Was the water ingress sufficient to cause a food safety issue?
Was any of the wheat suitable for milling?
What was the legal validity of the tests carried out by the shipping line insurers?
Were the insurers acting for the Mill liable for the rejection because the wheat was usuable?
Maltdoctor acted for those insurers against the shipping line insurer.
On opening the hold the surface of the cargo looked reasonably dry. However, as it was unloaded a number of clumps of wheat were found. This indicated that water ingress had penetrated deep into the cargo. During discharge the report from those trying to segregate undamaged wheat noted that the portside portion of cargo was found to be partly wetted. They attempted to segregate just 9mt of wet, rotten damp caked wheat which was deemed a total loss leaving the balance being claimed as usable.
This was a case of very poor practice from those taking samples of the cargo, through laboratory interpretation of results and subsequent off-loading. It could have been that some of the wheat was proven safe, whereas because a suitable expert such as Maltdoctor was not consulted early enough the whole procedure became somewhat of a farce resulting in the entire cargo being deemed unfit for use.

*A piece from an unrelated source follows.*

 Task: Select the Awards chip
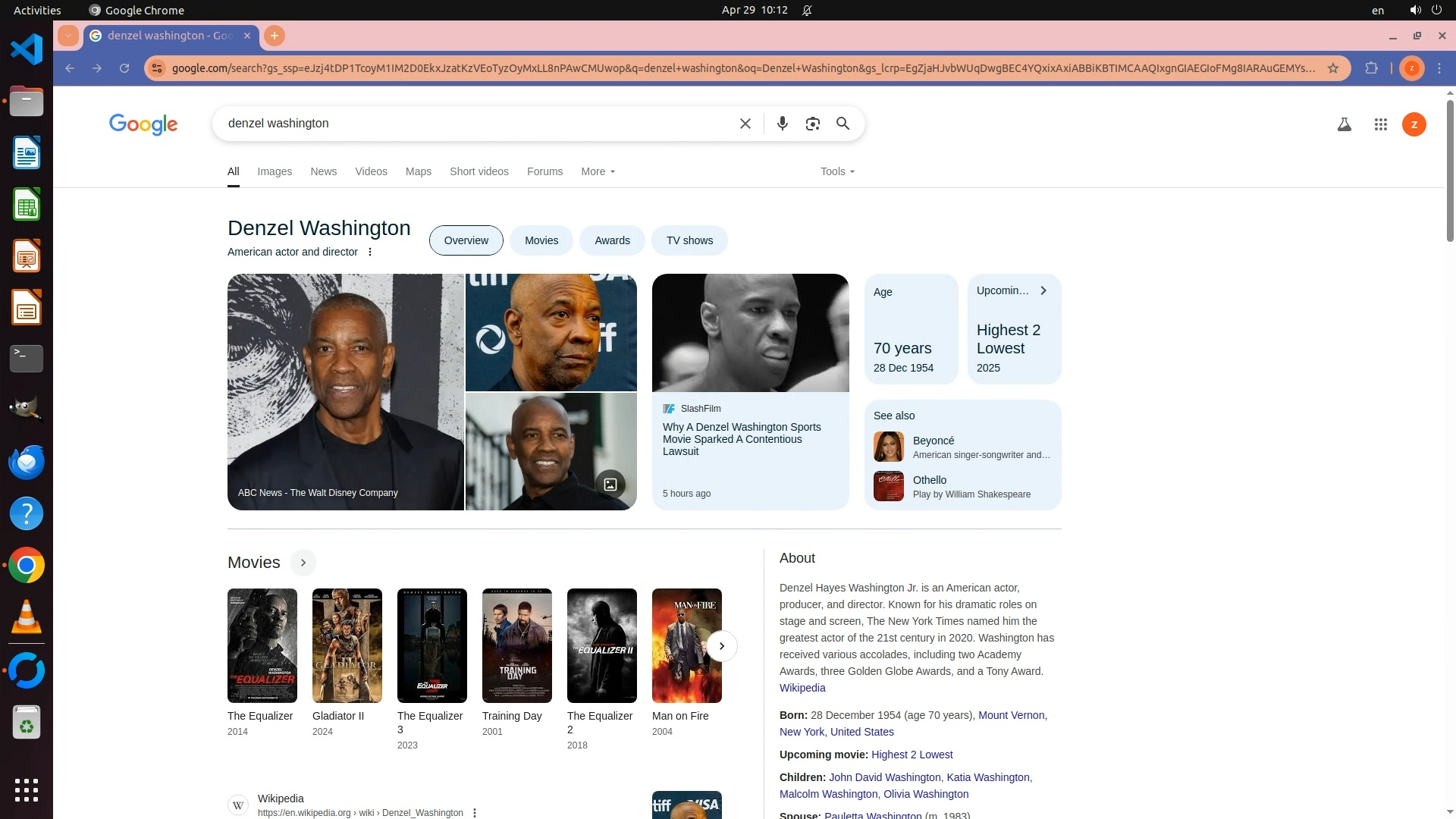[x=612, y=240]
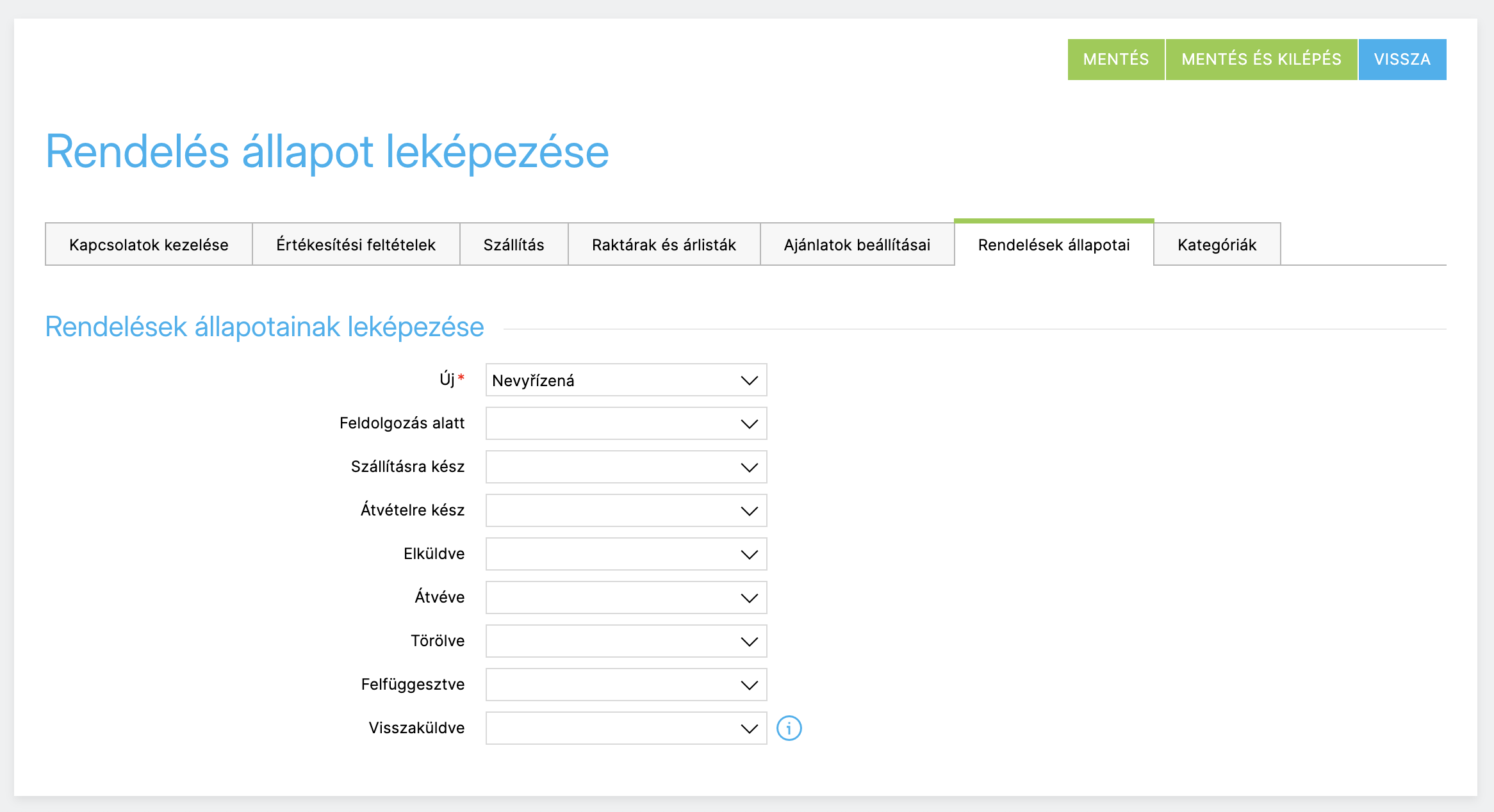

There was very poor sampling carried out and wheat taken for analysis was kept in open sacks on dockside during intermittent rain. This generated highly dubious moisture analysis from the expert laboratories initially used. Calculations of the weight of water ingress those samples would have required were compared against photographs of the plimsoll line and found to be impossibly large amounts. A previous marine sampling agency had sent samples for analysis immediately and those were closer to the original loading moisture. The problem with those samples was that they were not done on a grid system that represented different areas and depths, hence could not be used to determine where moisture ingress had occurred. The combined issues were used to discredit the higher results but also reject any of the samples taken or analysed as being suitable for use as evidence by either side. However, a simple and cheap food safety test could have determined if the wheat was indeed that wet or wet enough to have gone mouldy and generate toxins. The legal test for mycotoxins in The Phillippines was not appropriate for water damage in cereals. Tests were conducted for aflatoxin whereas they should have been tested for deoxynivalenol (DON) based on international food safety procedure. When this was done the wetted portion was higher in DON than is acceptable for food production hence the argument about what the real moisture was became irrelevant.

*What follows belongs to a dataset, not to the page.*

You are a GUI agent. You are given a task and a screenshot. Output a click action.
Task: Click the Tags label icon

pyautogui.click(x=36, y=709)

Unwetted wheat samples had acceptable DON levels and could have been usable IF during off-loading appropriate sampling was used, but it wasn't.
It would have been possible to use the cleaned and segregated wheat if incremental samples were taken and analysed for moisture and DON as it was off-loaded. However, we warned about improper segregation in our report because offloading had simply proceeded into port-side silos without sampling. Therefore contaminated wheat could have been mixed with usable wheat.
The decision of the Maltdoctor report was that there was sufficient doubt over the food safety of the cargo because of the way it was sampled and off-loaded such that it was reasonable for the mill to reject the entire shipment.